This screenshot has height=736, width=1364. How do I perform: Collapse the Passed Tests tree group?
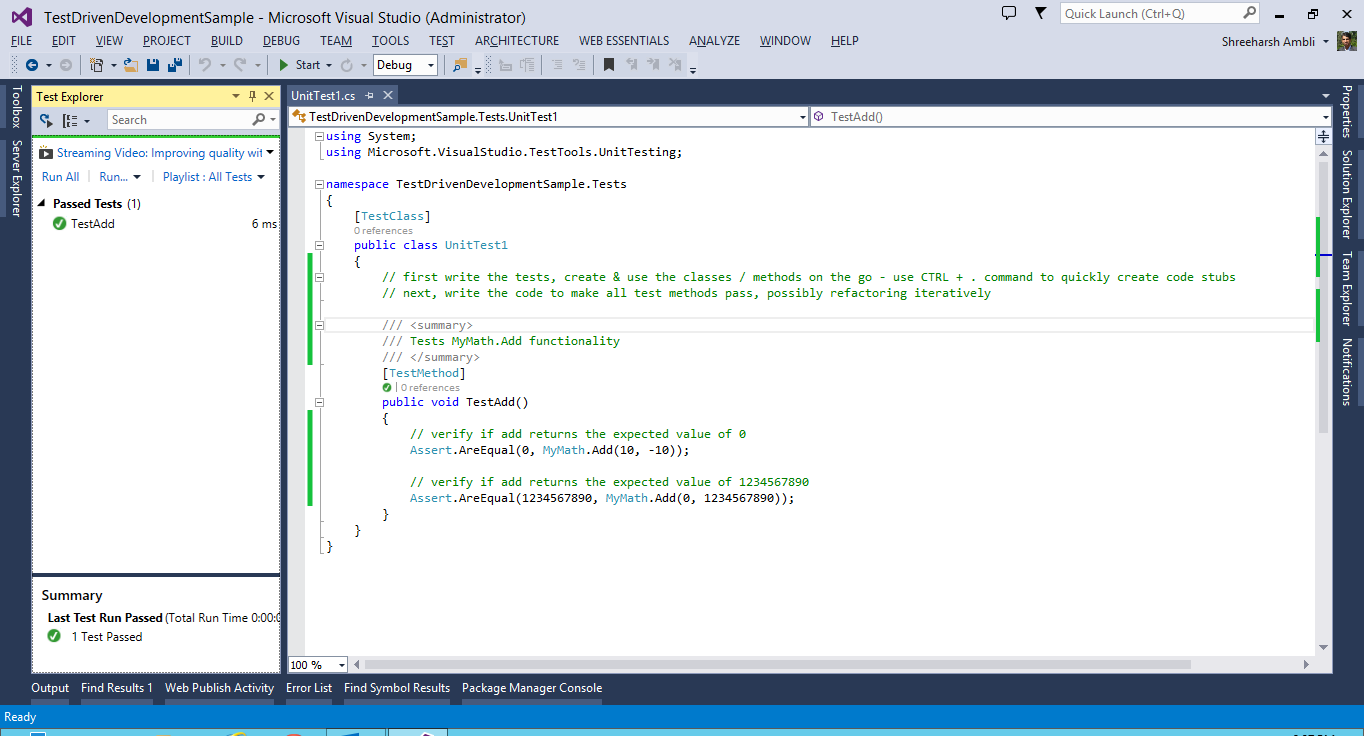(42, 204)
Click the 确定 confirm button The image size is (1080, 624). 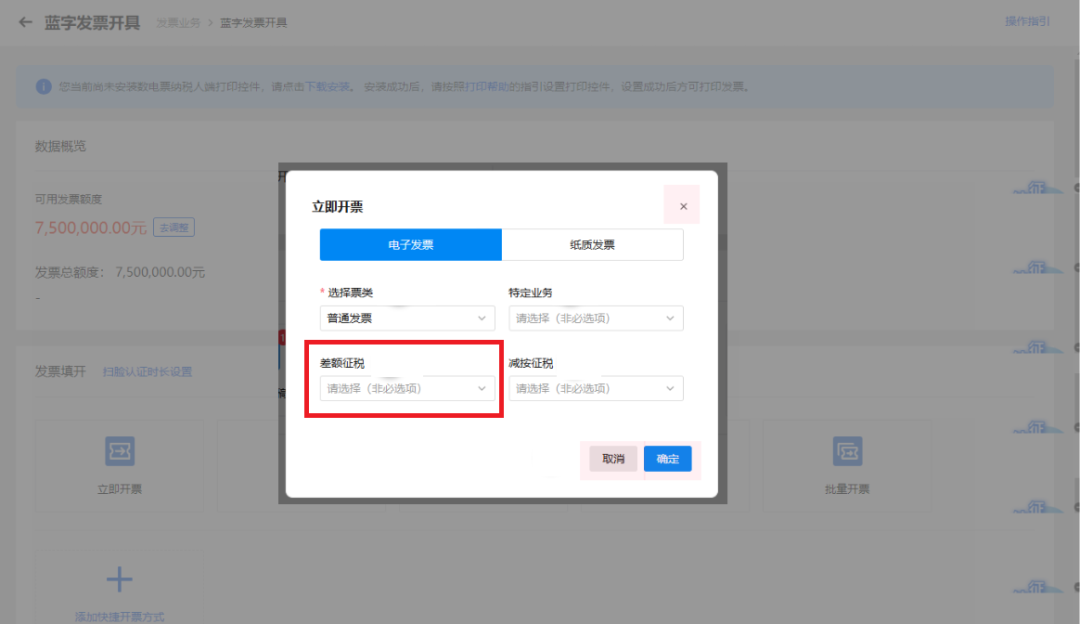click(x=668, y=459)
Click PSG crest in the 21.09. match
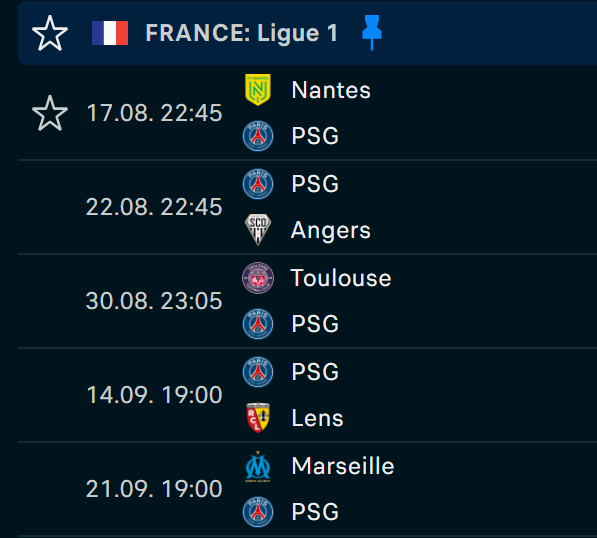 tap(258, 512)
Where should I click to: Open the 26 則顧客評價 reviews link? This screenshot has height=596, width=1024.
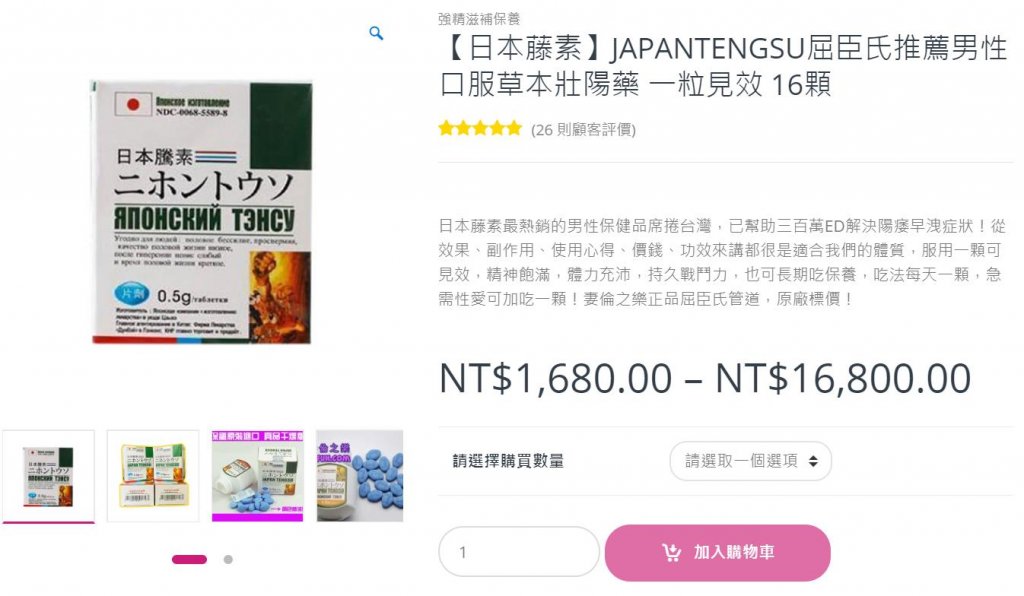[583, 129]
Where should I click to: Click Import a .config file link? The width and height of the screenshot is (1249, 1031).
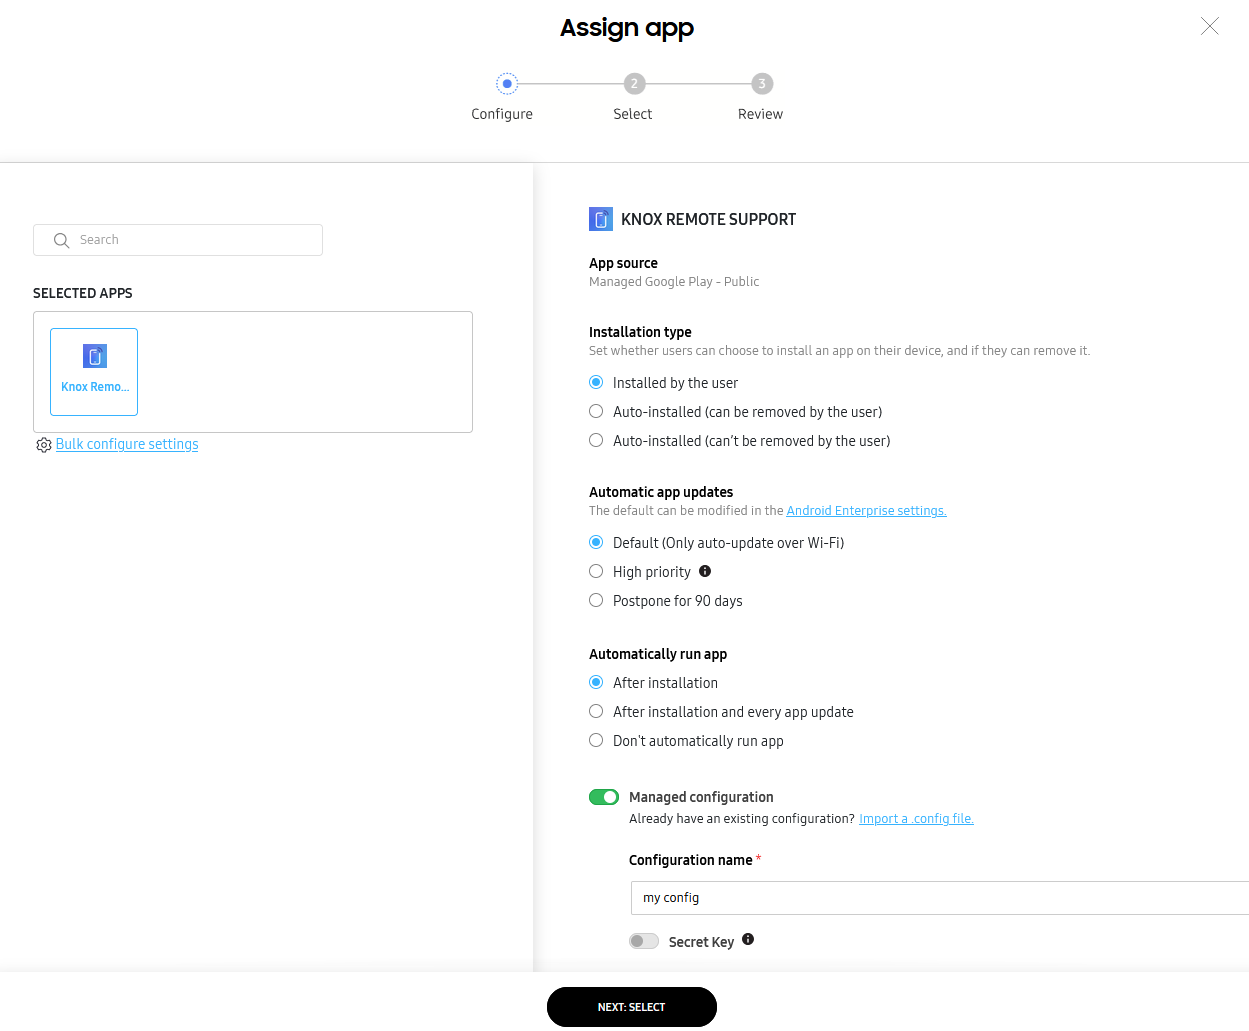point(916,818)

» **Problem to solve**
No pictures belong in the copy. Retype exactly, and only, the lines from the line containing "Where should I click to: Open" through the last line of the data, both included.

» **Result for this task**
Where should I click to: Open the 26 則顧客評價 reviews link? This screenshot has height=596, width=1024.
[583, 129]
Where should I click to: Click Import a .config file link? The width and height of the screenshot is (1249, 1031).
point(916,818)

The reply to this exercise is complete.